Entries shown START

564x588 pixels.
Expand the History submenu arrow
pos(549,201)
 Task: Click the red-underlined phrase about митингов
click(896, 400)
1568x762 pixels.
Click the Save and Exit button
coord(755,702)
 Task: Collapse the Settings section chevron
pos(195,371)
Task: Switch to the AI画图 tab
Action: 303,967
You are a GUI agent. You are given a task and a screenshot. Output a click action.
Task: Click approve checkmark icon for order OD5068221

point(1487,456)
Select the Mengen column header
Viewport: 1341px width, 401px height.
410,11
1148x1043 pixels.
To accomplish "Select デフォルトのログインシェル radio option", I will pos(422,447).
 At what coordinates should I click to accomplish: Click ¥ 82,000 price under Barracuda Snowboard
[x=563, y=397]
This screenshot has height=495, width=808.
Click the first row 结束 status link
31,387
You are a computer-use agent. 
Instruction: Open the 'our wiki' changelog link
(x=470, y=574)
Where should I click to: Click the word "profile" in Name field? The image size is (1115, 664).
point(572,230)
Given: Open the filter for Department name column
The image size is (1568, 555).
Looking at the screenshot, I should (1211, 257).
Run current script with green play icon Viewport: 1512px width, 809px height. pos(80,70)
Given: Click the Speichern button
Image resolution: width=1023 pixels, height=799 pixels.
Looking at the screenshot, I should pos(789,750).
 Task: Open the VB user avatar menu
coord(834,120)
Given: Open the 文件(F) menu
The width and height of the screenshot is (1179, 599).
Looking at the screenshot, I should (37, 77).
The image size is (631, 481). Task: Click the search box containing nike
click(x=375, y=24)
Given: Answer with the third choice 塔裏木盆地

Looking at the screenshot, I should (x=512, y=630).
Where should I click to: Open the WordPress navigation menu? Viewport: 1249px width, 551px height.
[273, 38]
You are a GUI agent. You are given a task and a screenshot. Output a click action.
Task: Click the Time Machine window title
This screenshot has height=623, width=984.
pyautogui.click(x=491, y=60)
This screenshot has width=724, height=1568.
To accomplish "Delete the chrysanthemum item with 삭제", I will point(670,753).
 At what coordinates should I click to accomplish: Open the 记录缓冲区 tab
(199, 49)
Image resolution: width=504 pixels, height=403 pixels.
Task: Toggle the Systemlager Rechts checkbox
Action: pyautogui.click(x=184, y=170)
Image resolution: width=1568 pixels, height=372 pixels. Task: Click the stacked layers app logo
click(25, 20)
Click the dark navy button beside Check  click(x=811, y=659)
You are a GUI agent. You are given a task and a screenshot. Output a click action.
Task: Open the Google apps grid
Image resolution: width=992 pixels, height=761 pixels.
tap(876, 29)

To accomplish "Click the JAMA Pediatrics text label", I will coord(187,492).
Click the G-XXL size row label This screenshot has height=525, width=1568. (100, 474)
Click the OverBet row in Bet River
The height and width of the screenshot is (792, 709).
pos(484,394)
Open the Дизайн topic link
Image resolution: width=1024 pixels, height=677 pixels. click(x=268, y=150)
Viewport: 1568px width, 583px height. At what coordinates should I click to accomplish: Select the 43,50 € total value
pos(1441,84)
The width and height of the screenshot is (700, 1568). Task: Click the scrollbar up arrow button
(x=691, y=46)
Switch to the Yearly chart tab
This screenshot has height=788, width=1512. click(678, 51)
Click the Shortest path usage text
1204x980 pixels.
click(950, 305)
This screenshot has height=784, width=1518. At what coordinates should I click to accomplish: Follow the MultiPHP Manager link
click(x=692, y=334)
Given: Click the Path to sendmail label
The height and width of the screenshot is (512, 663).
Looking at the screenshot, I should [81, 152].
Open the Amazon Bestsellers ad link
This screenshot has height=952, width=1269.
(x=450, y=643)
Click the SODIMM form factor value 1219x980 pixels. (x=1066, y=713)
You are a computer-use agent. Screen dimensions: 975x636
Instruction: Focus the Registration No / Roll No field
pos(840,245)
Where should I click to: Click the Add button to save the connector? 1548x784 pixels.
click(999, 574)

Entries shown END

• _Instructions to follow_: What is needed is every line from the beginning of the data up to and including the line with "Given: Click the Speichern button", given again word for word.

• _Result for this exercise_:
564x588 pixels.
Expand the History submenu arrow
pos(549,201)
 Task: Click the red-underlined phrase about митингов
click(896, 400)
1568x762 pixels.
Click the Save and Exit button
coord(755,702)
 Task: Collapse the Settings section chevron
pos(195,371)
Task: Switch to the AI画图 tab
Action: 303,967
You are a GUI agent. You are given a task and a screenshot. Output a click action.
Task: Click approve checkmark icon for order OD5068221

point(1487,456)
Select the Mengen column header
Viewport: 1341px width, 401px height.
410,11
1148x1043 pixels.
To accomplish "Select デフォルトのログインシェル radio option", I will pos(422,447).
 At what coordinates should I click to accomplish: Click ¥ 82,000 price under Barracuda Snowboard
[x=563, y=397]
This screenshot has height=495, width=808.
Click the first row 结束 status link
31,387
You are a computer-use agent. 
Instruction: Open the 'our wiki' changelog link
(x=470, y=574)
Where should I click to: Click the word "profile" in Name field? The image size is (1115, 664).
point(572,230)
Given: Open the filter for Department name column
The image size is (1568, 555).
Looking at the screenshot, I should (1211, 257).
Run current script with green play icon Viewport: 1512px width, 809px height. pos(80,70)
Given: Click the Speichern button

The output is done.